Answer :
Final answer:
The probability of guessing at least 15 out of 20 questions correctly on a multiple-choice exam can be calculated using the binomial probability formula. It is very unlikely to occur due to the low probability of randomly guessing the correct answers on a multiple-choice exam.
Explanation:
When guessing on a multiple-choice exam with five choices for each question, the probability of guessing a single question correctly is 1/5 or 0.2. To find the probability of guessing at least 15 out of 20 correctly, we can use the binomial probability formula. The probability of guessing exactly k questions correctly out of n questions is given by the formula P(X=k) = (n choose k) * p^k * (1-p)^(n-k), where n is the total number of questions, k is the number of questions answered correctly, and p is the probability of guessing a single question correctly.

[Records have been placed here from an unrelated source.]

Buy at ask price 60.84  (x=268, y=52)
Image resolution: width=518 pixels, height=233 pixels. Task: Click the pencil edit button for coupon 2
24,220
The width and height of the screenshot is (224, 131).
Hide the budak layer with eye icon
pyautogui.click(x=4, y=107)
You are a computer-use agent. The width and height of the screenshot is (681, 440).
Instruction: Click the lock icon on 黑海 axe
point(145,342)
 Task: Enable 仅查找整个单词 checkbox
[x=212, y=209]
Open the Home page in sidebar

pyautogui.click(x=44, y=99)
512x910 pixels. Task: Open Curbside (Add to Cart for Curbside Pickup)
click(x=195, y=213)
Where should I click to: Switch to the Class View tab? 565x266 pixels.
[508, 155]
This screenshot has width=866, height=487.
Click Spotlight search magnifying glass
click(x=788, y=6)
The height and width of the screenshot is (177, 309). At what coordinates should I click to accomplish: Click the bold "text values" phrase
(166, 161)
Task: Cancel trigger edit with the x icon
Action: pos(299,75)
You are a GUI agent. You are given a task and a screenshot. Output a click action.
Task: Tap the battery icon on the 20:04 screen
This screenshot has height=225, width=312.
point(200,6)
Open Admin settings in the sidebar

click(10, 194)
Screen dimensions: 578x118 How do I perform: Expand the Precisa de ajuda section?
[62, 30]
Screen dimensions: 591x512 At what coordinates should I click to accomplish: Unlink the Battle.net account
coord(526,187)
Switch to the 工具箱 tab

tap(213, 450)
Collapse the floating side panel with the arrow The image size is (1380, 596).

In this case, n = 20, k ranges from 15 to 20, and p = 0.2. We need to calculate the sum of the probabilities for k = 15, 16, 17, 18, 19, and 20. Using a binomial probability calculator or a statistical software, we find that the probability of guessing at least 15 out of 20 correctly is approximately 0.0028 or 0.28%.
This event can be considered unlikely to occur because the probability is very low. The chances of randomly guessing the correct answer in a multiple-choice exam are low, and guessing correctly on at least 15 out of 20 questions is even more improbable.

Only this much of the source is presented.